**GIVEN TEXT**
ATLANTA, GA and SANTA BARBARA, CA- June 7, 2000 - World Access, Inc. (NASDAQ:
WAXS) and STAR Telecommunications, Inc. (NASDAQ: STRX) announced today that they
have amended their merger agreement in order to accommodate STAR's contract for
the sale of its subsidiary, PT-1 Communications, Inc., to Counsel Communications
LLC. Under the merger agreement, the merger is subject to, among other things,
the divestiture by STAR of PT-1 for minimum net cash proceeds of $150 million.
Under the amended agreement, the required minimum net cash proceeds from the
sale of PT-1 to Counsel has been reduced from $150 million to $120 million. It
is anticipated that STAR's agreement for the sale of PT-1 to Counsel, dated June
6, 2000, will generate net cash proceeds in excess of $120 million after taxes
and related transaction costs.

Further, under the amended merger agreement, each STAR shareholder will receive
0.3866 shares of World Access's stock for each share of STAR stock. This
represents a slight reduction from the original exchange ratio of 0.3905. As
with the prior agreement, World Access retains the right to pay up to 40% of the
merger consideration in cash.

**TASK TO CARRY OUT**
Please write out the merger announcement above in full, word for word.

**INFORMATION PROVIDED**
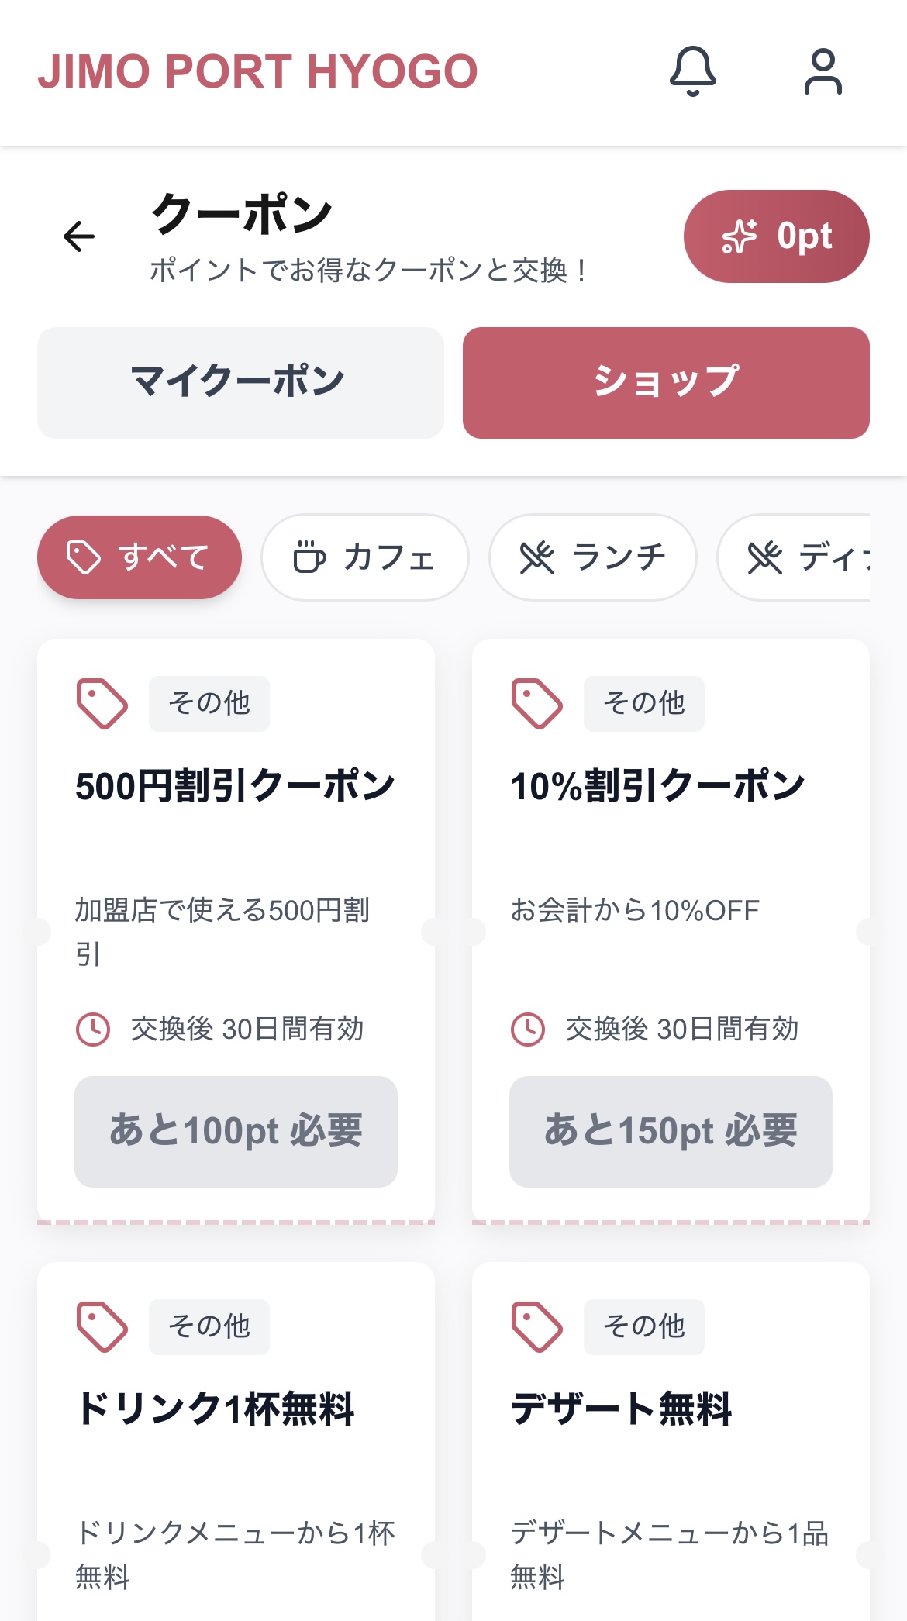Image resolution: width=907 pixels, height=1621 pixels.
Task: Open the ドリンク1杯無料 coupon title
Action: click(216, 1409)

--

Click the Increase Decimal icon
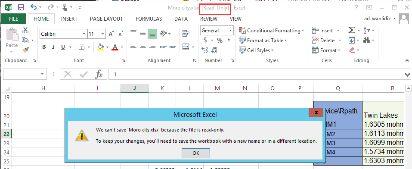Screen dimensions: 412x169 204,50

==

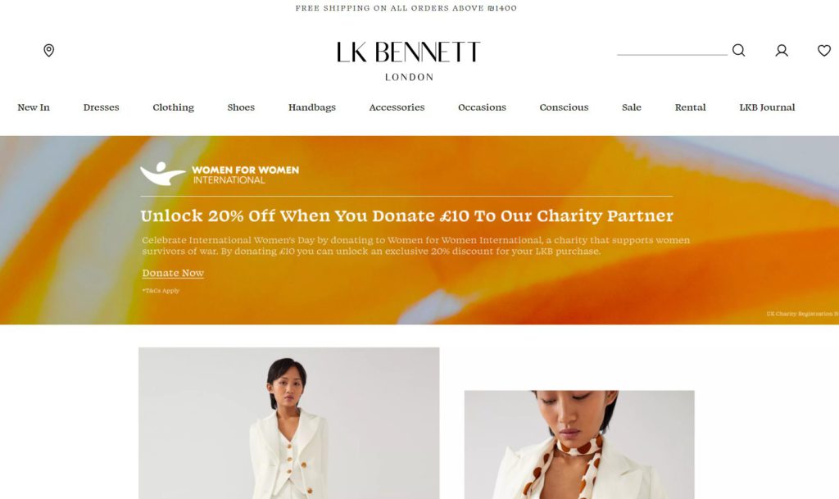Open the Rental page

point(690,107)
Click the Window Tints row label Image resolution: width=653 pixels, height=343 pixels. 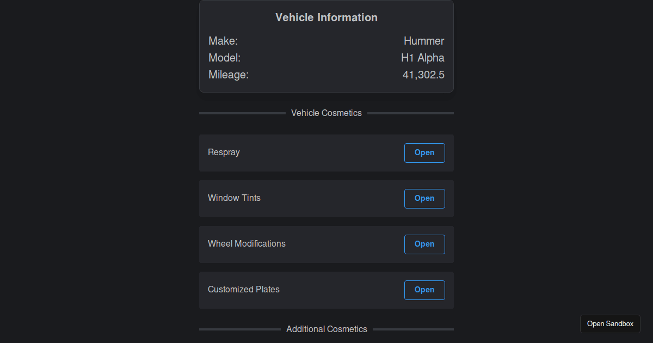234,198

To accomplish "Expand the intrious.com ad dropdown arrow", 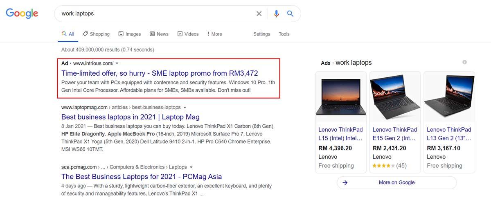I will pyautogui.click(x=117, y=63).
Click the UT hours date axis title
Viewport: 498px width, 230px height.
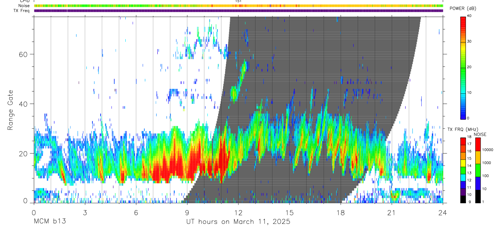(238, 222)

**THE RESPONSE**
ATLANTA, GA and SANTA BARBARA, CA- June 7, 2000 - World Access, Inc. (NASDAQ:
WAXS) and STAR Telecommunications, Inc. (NASDAQ: STRX) announced today that they
have amended their merger agreement in order to accommodate STAR's contract for
the sale of its subsidiary, PT-1 Communications, Inc., to Counsel Communications
LLC. Under the merger agreement, the merger is subject to, among other things,
the divestiture by STAR of PT-1 for minimum net cash proceeds of $150 million.
Under the amended agreement, the required minimum net cash proceeds from the
sale of PT-1 to Counsel has been reduced from $150 million to $120 million. It
is anticipated that STAR's agreement for the sale of PT-1 to Counsel, dated June
6, 2000, will generate net cash proceeds in excess of $120 million after taxes
and related transaction costs.

Further, under the amended merger agreement, each STAR shareholder will receive
0.3866 shares of World Access's stock for each share of STAR stock. This
represents a slight reduction from the original exchange ratio of 0.3905. As
with the prior agreement, World Access retains the right to pay up to 40% of the
merger consideration in cash.